> _ASSIGNED TASK_
Gather from the listing below each line that includes the word "thewire", and copy it.

SOURCE DATA below:

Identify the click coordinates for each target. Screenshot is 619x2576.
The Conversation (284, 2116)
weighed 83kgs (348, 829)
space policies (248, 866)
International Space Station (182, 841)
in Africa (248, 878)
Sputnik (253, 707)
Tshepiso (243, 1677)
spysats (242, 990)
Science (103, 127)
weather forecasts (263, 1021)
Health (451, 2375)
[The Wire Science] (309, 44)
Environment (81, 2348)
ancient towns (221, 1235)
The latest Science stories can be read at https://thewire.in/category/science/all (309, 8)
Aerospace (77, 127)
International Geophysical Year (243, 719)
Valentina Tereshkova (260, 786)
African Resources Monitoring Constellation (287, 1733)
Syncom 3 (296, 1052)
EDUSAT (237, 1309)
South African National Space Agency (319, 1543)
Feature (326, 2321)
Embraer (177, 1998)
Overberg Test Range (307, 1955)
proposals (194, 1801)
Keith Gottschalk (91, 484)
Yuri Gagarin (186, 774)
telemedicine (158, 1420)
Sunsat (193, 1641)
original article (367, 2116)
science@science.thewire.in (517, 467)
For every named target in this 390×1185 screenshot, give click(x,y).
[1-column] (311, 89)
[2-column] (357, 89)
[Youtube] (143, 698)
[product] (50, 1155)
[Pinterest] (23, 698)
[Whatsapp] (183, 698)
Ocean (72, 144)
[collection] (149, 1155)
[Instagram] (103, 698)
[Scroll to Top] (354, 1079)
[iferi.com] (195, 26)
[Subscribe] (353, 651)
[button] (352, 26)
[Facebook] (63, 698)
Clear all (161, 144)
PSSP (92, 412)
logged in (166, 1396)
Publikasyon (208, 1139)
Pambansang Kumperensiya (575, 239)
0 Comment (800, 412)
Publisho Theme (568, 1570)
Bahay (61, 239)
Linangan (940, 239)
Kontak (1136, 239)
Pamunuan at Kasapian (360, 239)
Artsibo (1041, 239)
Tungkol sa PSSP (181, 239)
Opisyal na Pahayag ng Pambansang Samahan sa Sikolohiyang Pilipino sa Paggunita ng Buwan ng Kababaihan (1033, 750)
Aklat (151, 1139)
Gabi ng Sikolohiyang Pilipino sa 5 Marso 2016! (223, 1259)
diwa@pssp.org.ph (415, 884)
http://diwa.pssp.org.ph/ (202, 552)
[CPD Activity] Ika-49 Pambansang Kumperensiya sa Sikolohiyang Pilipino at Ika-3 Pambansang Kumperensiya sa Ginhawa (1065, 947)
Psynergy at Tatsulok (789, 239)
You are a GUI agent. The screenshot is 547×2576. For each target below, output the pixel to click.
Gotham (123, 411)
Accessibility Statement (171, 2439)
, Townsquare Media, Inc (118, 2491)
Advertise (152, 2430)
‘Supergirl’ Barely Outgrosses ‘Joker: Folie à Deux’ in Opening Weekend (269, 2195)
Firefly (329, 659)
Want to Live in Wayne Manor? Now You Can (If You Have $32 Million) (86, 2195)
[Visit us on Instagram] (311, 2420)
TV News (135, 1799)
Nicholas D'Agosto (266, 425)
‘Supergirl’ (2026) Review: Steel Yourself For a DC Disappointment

End of SOURCE DATA.

> _OUTPUT FOR THIS TASK_
The latest Science stories can be read at https://thewire.in/category/science/all (309, 8)
science@science.thewire.in (517, 467)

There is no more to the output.